■ **Excerpted data**:
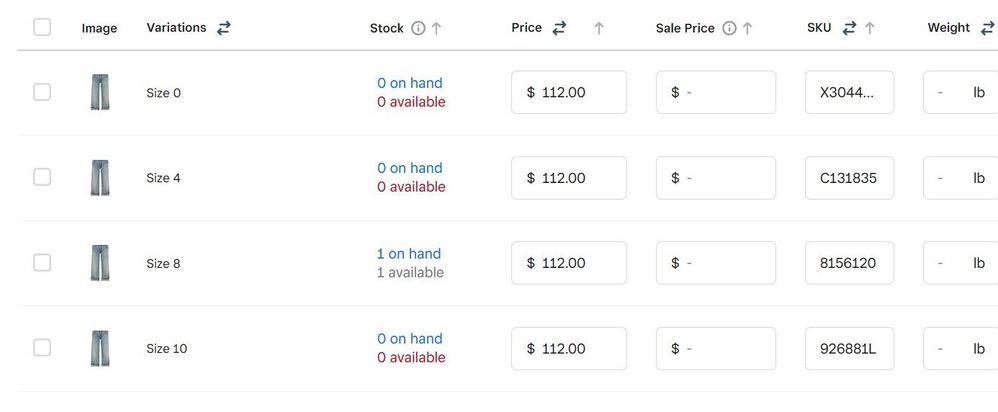This screenshot has width=998, height=412.
Task: Sort by SKU using the up arrow
Action: [869, 28]
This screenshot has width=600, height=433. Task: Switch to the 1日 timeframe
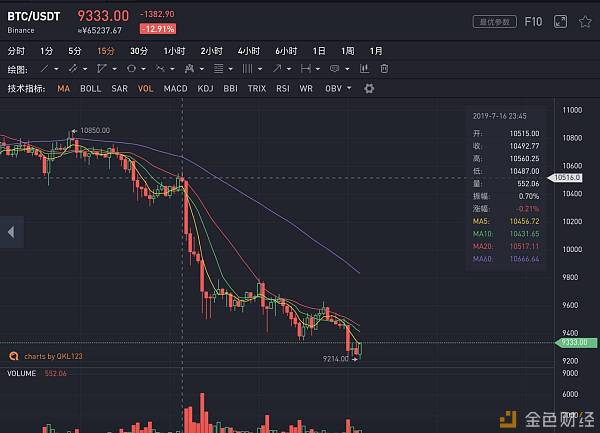coord(319,50)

■ **Written instruction**: Render the records above as a numbered list with one line per item, skipping any blank lines. Leave the pictures out of your answer.

■ **Result of the task**:
1. This screenshot has width=998, height=412.
2. Task: Sort by SKU using the up arrow
3. Action: [869, 28]
4. This screenshot has width=600, height=433. Task: Switch to the 1日 timeframe
5. coord(319,50)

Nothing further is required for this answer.